13 April 2010

Lee Allison on How to Tie One On:  
The History and Contemporary Significance of the Necktie
Tuesday, April 13, 5:30-8:30pm
19 South Wabash, 2d floor

Cocktails at 5:30, presentation 6:00-6:30 followed by discussion.
$40 includes drinks, two cigars, and sandwiches. 
Reservations are required.

Who first started wearing neckties, and why?  How have the shapes, knots, and patterns evolved over the years? Whoever thought casual Friday was a good idea?  What are they made of and how are they made?  Who invented the Windsor knot? Is tying a bowtie really as easy as tying one's shoes?  Who can get away with wearing a cravat or an ascot these days?  Lee Allison may or may not answer any of these questions, but he will be joining the cigar society and presenting his special collection of cigar- and pipe-themed ties.
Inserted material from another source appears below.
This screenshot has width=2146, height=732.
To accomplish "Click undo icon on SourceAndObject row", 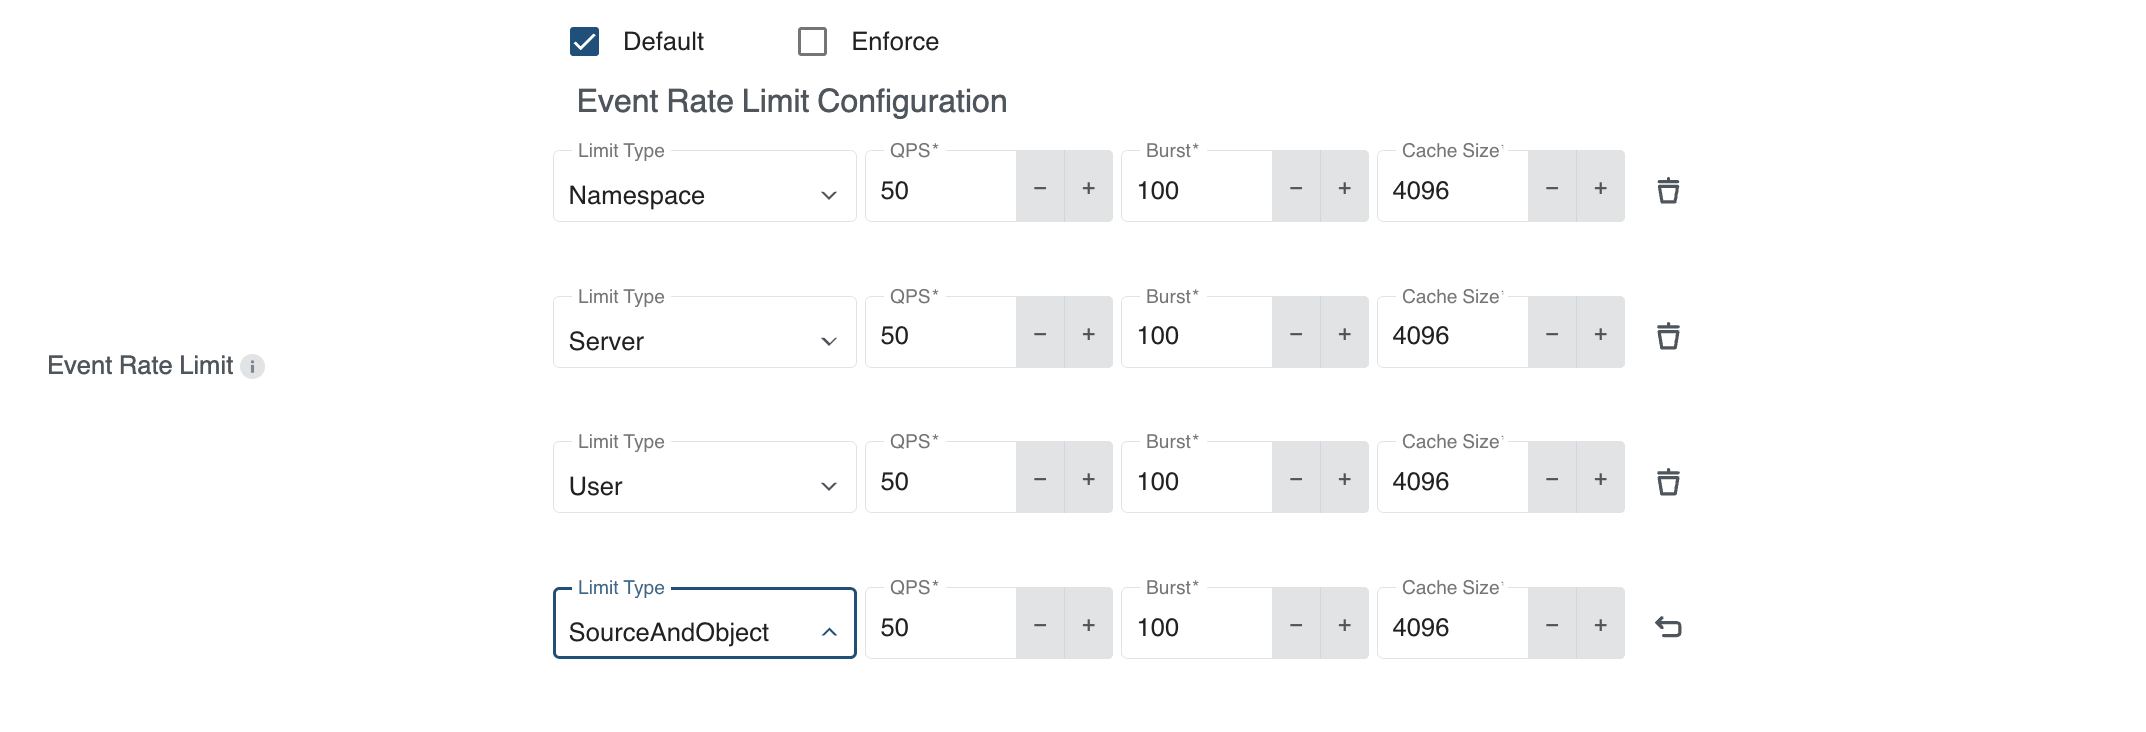I will point(1667,627).
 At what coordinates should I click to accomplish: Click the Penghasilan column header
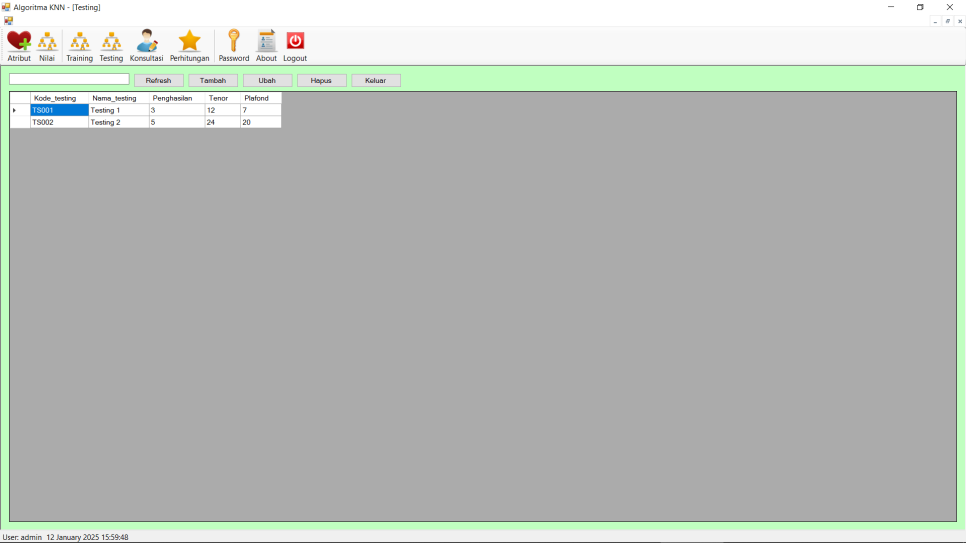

The Lee Allison Company was officially launched from a Chicago brownstone in the spring of 1995 and is now housed in a 4,500 sq-ft loft in Bucktown.  From the beginning, Lee has designed his own fabrics, and among other things he is well known (in the best circles) for his whimsical and sophisticated designs.  Over time, the Company’s offerings have grown to include bowties, cummerbunds, suspenders, pocket squares, and dress shirts.

Prior to starting his clothing company, Lee was an account executive and copy writer for Leo Burnett.  He holds an MBA from Harvard University and was an undergraduate at Williams College.

Above right, Lee is seen demonstrating a bowtie knot to Mark Warden and Ted Foss. 

Coming up

Tuesday, April 27
Bill Daley, food and wine critic for the Chicago Tribune, will lead a wine and cigar tasting.

Tuesday, May 11
Mark Warden, past president of Daley College, will talk about the history of two-year colleges in America.

Tuesday, May 25
We will meet outdoors at the Ceres Cafe, weather permitting.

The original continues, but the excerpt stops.